In his latest Netflix special, Mulaney begins by noting, “It seems like
everyone, everywhere, is super mad about everything.” He then softly mocks
Trump as a “horse in a hospital”: a bizarre and uncontrollable force in a
normally staid and well-organized environment. So far, so good. But he can’t
help himself. He adds:
Sometimes, if you make fun of the
horse, people will get upset. These are the people that opened the door for the
horse. And I don’t judge anyone, but sometimes I ask people, I go, “Hey, how
come you opened the door for the horse? “And they go, “Well, the hospital was
inefficient!” Or sometimes they go, “If you’re so mad at the horse, how come
you weren’t mad when the last guy did this three and half years ago?” . . . I
used to pay less attention before it was a horse. Also, I thought the last guy
was pretty smart, and he seemed pretty good at his job. . . . I don’t check up
on people when they seem okay at their job. You may think that’s an ignorant
answer, but it’s not, it’s a great answer.
It’s not a great answer. It’s just an answer that
provides a window into the confirmation bias of those on the left, who could
not understand why anyone on the right might have thought that Barack Obama
was, in fact, a snake loose in a hospital.
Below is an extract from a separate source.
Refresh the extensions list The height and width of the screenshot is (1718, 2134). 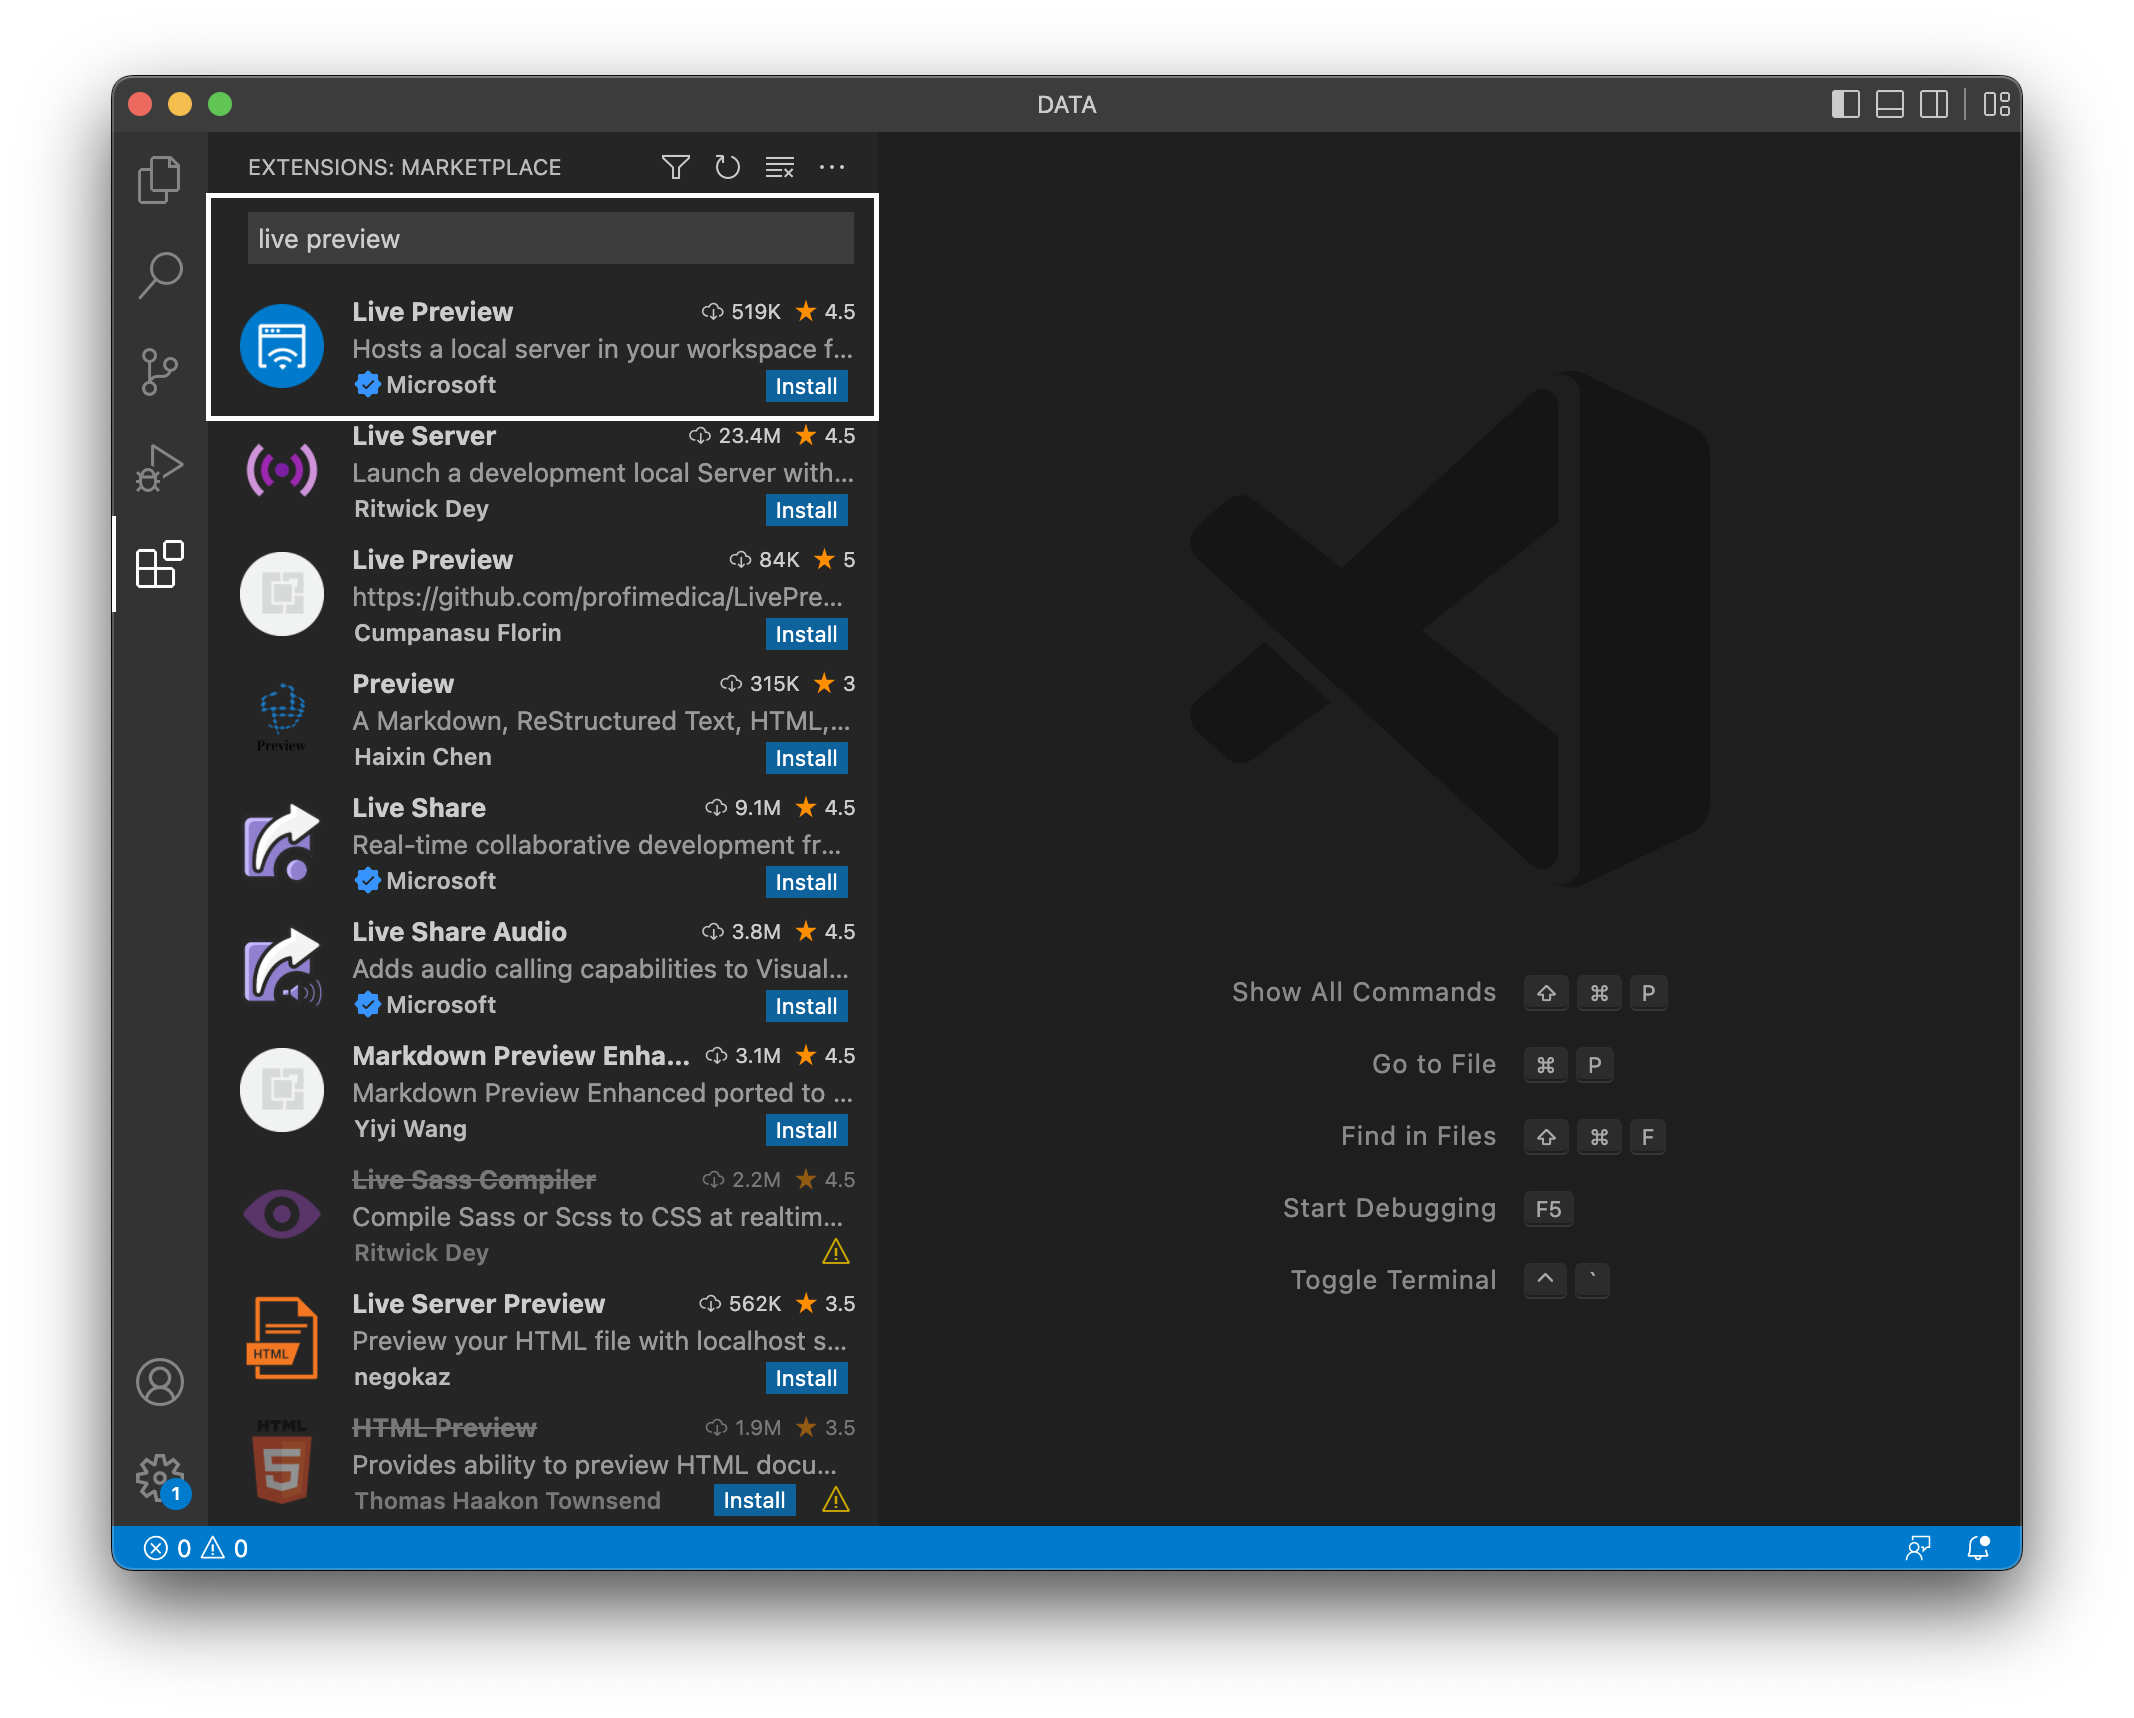(727, 166)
If you’re on the right watching this
routine — enjoying the rest of Mulaney’s rants, which are extraordinarily good
— it’s likely to make you think, “Hey, screw that guy. I’ll go give $10 to
Trump’s reelection effort just to keep self-righteously ignorant entertainers
from picking who governs the country.”
So, in a way, the worst thing that could happen for
Republicans is for the cultural Left to call for peace.
Thankfully, there’s not much risk of that. The same
weekend that Kimmel and the cast of SNL
signaled that they might be waking up to their own pernicious effect on the
political climate, Comedy Central’s Trevor Noah appeared on CNN — yes, CNN — to
explain that Trump was like an “African dictator.”
And so the chasm between culture and politics grows ever wider.
Polarization grows stronger. And that’s no joke.